Consulting giant KPMG announced on Monday it would beef up employee 401(k) benefits to attract and keep workers—as more employers rethink benefits amid labor shortages. 

KPMG’s changes, which will affect 34,000 U.S. employees, will freeze contributions to the company’s defined pension plans and move away from its 401(k) match and replace it with a single firm-funded contribution to 401(k) plans—that has no requirement for employees to contribute their own money. KPMG will automatically contribute an amount equal to 6% to 8% of employees’ W-2 pay to their 401(k) plans, depending on tenure. Employees may contribute only if they want to. Most employers require employees to make a contribution to a 401(k) before making a matching contribution.

“We’re trying to recognize that there is a red-hot labor market and there is attrition,” said KPMG U.S. chair and CEO Paul Knopp. “It’s a different market than has existed in the past.” KPMG’s new retirement setup is more flexible and portable than the former pension plan, giving employees more control over their future and money, said Knopp. 

As the Great Resignation plays out—with more than 20 million Americans leaving their jobs this past spring and summer, some employers have raised starting wages and many are also rethinking their overall benefits packages. More than two-thirds of employers plan to differentiate and customize their benefit programs over the next two years, according to a September survey by consulting firm Towers Willis Watson. That shift is driven first by diversity, equity, and inclusion concerns, followed by the tight labor market and rising benefit costs, according to the survey. 
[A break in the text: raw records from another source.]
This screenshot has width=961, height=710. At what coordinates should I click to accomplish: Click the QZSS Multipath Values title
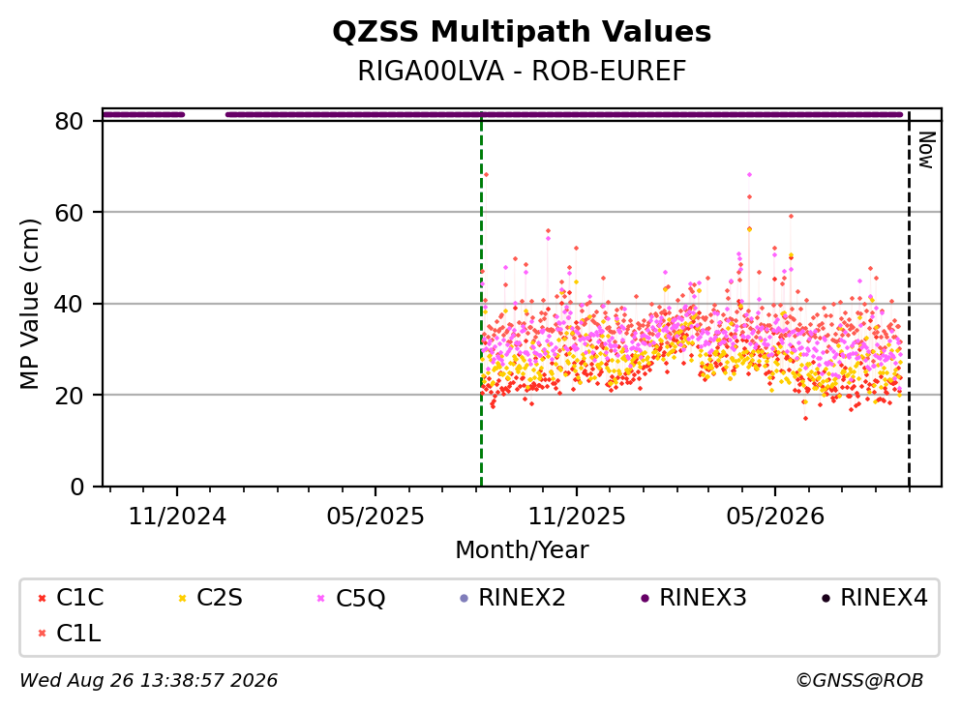click(x=522, y=32)
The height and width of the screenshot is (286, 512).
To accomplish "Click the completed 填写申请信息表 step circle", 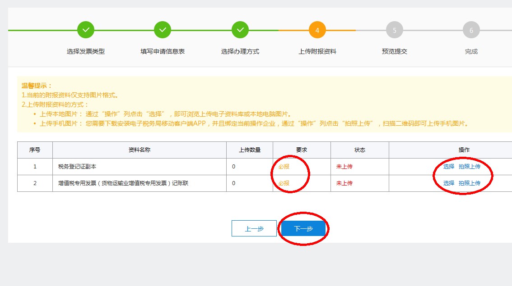I will 163,30.
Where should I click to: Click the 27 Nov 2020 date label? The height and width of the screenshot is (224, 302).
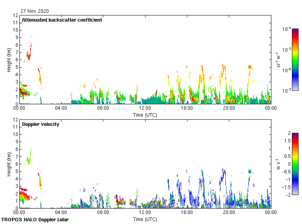pyautogui.click(x=35, y=11)
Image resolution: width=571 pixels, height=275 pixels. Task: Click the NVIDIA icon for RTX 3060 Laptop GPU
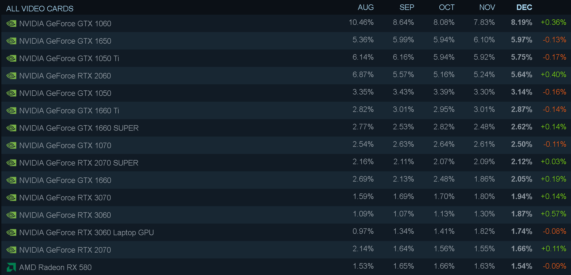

“Employers know they have to throw everything but the kitchen sink in to get people to stay,” said Daniel Zhao, senior economist at Glassdoor. In 2020, many employers cut back pay and suspended 401(k) matches amid the uncertainty of the pandemic, and they’re reinstating those perks to ensure they can compete in an employee-driven market. They’re offering  mental health breaks and benefits, work-from-home options, more job flexibility, and even experimenting with employee lotteries for a free iPhone or car, said Zhao.

KPMG’s new retirement benefits come as part of a broader swath of perks to attract and keep workers. The company is seeing an uptick in consulting work for mergers and acquisition deals, cybersecurity, and taxes and is hiring at a record pace, said Knopp. The company has as many as 5,000 positions that it’s trying to fill. “We’re trying to meet the needs of our employees during a difficult time and into the future,” said Knopp.

The company will also cut its employee health care premiums by 10% in 2022 with no change in benefits. It added three weeks of additional paid leave to care for a family member—in addition to an employee’s paid time off—and the company is giving new parents 12 weeks of paid leave, no matter the primary caregiver. The previous benefit gave six weeks off to the primary caregiver, and two weeks off for the non-primary caregiver. This benefit will be in addition to disability leave provided to employees who give birth, so in total some employees may get up to 22 weeks of paid leave. The benefits should appeal to KPMG’s core demographic: At least 40% of its employees are under 30.